**Brief:** Each record is to be duplicated exactly, with nothing added.
>>>
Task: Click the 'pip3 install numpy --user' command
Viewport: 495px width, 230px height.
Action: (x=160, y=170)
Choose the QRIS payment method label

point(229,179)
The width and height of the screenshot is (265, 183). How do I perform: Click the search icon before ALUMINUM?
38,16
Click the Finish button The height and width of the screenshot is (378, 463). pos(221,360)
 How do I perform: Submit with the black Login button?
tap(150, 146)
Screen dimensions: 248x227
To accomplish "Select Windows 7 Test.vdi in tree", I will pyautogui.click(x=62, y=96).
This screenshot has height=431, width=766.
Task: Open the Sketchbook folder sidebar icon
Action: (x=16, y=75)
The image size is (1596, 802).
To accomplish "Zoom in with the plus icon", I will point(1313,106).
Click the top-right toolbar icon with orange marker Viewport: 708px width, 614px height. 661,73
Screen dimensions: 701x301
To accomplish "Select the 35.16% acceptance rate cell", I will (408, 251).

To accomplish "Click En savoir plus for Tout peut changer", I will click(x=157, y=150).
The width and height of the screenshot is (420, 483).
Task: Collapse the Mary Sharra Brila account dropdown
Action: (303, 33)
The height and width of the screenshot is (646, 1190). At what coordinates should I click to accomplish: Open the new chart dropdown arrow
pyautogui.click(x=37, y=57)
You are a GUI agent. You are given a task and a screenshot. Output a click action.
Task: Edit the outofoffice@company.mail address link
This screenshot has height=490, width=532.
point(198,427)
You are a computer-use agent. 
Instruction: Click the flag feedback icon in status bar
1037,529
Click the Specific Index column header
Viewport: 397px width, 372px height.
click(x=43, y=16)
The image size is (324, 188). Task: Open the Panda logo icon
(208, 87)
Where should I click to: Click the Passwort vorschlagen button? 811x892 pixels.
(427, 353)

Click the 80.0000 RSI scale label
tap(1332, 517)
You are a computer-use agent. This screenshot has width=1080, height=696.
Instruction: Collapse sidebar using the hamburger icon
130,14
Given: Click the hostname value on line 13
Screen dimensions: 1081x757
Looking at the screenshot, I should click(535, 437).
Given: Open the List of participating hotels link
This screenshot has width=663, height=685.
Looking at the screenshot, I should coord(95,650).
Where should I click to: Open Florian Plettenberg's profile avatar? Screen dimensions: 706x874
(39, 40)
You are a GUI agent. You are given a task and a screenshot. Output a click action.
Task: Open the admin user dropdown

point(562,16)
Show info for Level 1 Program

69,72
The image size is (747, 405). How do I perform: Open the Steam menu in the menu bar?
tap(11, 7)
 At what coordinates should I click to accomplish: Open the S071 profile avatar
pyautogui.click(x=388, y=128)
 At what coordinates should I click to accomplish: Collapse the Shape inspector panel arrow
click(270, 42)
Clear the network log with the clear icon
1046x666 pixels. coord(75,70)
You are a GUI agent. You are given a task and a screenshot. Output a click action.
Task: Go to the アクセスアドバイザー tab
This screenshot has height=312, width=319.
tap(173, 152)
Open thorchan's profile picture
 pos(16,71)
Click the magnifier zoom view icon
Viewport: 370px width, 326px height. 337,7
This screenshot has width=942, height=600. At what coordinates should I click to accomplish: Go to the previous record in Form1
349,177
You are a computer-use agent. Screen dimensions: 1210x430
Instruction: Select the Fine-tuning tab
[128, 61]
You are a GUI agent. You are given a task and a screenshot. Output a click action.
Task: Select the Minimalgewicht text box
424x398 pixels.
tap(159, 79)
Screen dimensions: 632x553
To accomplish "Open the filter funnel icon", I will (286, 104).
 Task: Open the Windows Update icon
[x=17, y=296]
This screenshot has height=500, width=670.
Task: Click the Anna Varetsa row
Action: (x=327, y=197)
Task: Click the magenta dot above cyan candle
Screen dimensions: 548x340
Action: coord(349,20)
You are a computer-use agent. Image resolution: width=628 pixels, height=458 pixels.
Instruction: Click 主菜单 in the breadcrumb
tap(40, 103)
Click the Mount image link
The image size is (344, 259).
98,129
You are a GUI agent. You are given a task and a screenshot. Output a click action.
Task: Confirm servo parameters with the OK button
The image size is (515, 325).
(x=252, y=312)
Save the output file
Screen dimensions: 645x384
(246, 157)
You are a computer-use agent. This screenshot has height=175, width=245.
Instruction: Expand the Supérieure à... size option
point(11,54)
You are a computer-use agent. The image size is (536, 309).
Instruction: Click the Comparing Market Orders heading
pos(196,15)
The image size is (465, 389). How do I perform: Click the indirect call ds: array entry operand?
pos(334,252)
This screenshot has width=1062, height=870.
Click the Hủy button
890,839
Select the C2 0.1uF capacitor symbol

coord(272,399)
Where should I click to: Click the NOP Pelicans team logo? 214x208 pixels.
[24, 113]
<<<
**Response to the exercise:**
Task: Click the 'pip3 install numpy --user' command
Viewport: 495px width, 230px height.
Action: (x=160, y=170)
Choose the QRIS payment method label

point(229,179)
The width and height of the screenshot is (265, 183). How do I perform: Click the search icon before ALUMINUM?
38,16
Click the Finish button The height and width of the screenshot is (378, 463). pos(221,360)
 How do I perform: Submit with the black Login button?
tap(150, 146)
Screen dimensions: 248x227
To accomplish "Select Windows 7 Test.vdi in tree", I will pyautogui.click(x=62, y=96).
This screenshot has height=431, width=766.
Task: Open the Sketchbook folder sidebar icon
Action: (x=16, y=75)
The image size is (1596, 802).
To accomplish "Zoom in with the plus icon", I will point(1313,106).
Click the top-right toolbar icon with orange marker Viewport: 708px width, 614px height. 661,73
Screen dimensions: 701x301
To accomplish "Select the 35.16% acceptance rate cell", I will (408, 251).

To accomplish "Click En savoir plus for Tout peut changer", I will click(x=157, y=150).
The width and height of the screenshot is (420, 483).
Task: Collapse the Mary Sharra Brila account dropdown
Action: (303, 33)
The height and width of the screenshot is (646, 1190). At what coordinates should I click to accomplish: Open the new chart dropdown arrow
pyautogui.click(x=37, y=57)
You are a GUI agent. You are given a task and a screenshot. Output a click action.
Task: Edit the outofoffice@company.mail address link
This screenshot has height=490, width=532.
point(198,427)
You are a computer-use agent. 
Instruction: Click the flag feedback icon in status bar
1037,529
Click the Specific Index column header
Viewport: 397px width, 372px height.
click(x=43, y=16)
The image size is (324, 188). Task: Open the Panda logo icon
(208, 87)
Where should I click to: Click the Passwort vorschlagen button? 811x892 pixels.
(427, 353)

Click the 80.0000 RSI scale label
tap(1332, 517)
You are a computer-use agent. This screenshot has width=1080, height=696.
Instruction: Collapse sidebar using the hamburger icon
130,14
Given: Click the hostname value on line 13
Screen dimensions: 1081x757
Looking at the screenshot, I should click(535, 437).
Given: Open the List of participating hotels link
This screenshot has width=663, height=685.
Looking at the screenshot, I should coord(95,650).
Where should I click to: Open Florian Plettenberg's profile avatar? Screen dimensions: 706x874
(39, 40)
You are a GUI agent. You are given a task and a screenshot. Output a click action.
Task: Open the admin user dropdown

point(562,16)
Show info for Level 1 Program

69,72
The image size is (747, 405). How do I perform: Open the Steam menu in the menu bar?
tap(11, 7)
 At what coordinates should I click to accomplish: Open the S071 profile avatar
pyautogui.click(x=388, y=128)
 At what coordinates should I click to accomplish: Collapse the Shape inspector panel arrow
click(270, 42)
Clear the network log with the clear icon
1046x666 pixels. coord(75,70)
You are a GUI agent. You are given a task and a screenshot. Output a click action.
Task: Go to the アクセスアドバイザー tab
This screenshot has height=312, width=319.
tap(173, 152)
Open thorchan's profile picture
 pos(16,71)
Click the magnifier zoom view icon
Viewport: 370px width, 326px height. 337,7
This screenshot has width=942, height=600. At what coordinates should I click to accomplish: Go to the previous record in Form1
349,177
You are a computer-use agent. Screen dimensions: 1210x430
Instruction: Select the Fine-tuning tab
[128, 61]
You are a GUI agent. You are given a task and a screenshot. Output a click action.
Task: Select the Minimalgewicht text box
424x398 pixels.
tap(159, 79)
Screen dimensions: 632x553
To accomplish "Open the filter funnel icon", I will (286, 104).
 Task: Open the Windows Update icon
[x=17, y=296]
This screenshot has height=500, width=670.
Task: Click the Anna Varetsa row
Action: (x=327, y=197)
Task: Click the magenta dot above cyan candle
Screen dimensions: 548x340
Action: coord(349,20)
You are a computer-use agent. Image resolution: width=628 pixels, height=458 pixels.
Instruction: Click 主菜单 in the breadcrumb
tap(40, 103)
Click the Mount image link
The image size is (344, 259).
98,129
You are a GUI agent. You are given a task and a screenshot. Output a click action.
Task: Confirm servo parameters with the OK button
The image size is (515, 325).
(x=252, y=312)
Save the output file
Screen dimensions: 645x384
(246, 157)
You are a computer-use agent. This screenshot has height=175, width=245.
Instruction: Expand the Supérieure à... size option
point(11,54)
You are a computer-use agent. The image size is (536, 309).
Instruction: Click the Comparing Market Orders heading
pos(196,15)
The image size is (465, 389). How do I perform: Click the indirect call ds: array entry operand?
pos(334,252)
This screenshot has width=1062, height=870.
Click the Hủy button
890,839
Select the C2 0.1uF capacitor symbol

coord(272,399)
Where should I click to: Click the NOP Pelicans team logo? 214x208 pixels.
[24, 113]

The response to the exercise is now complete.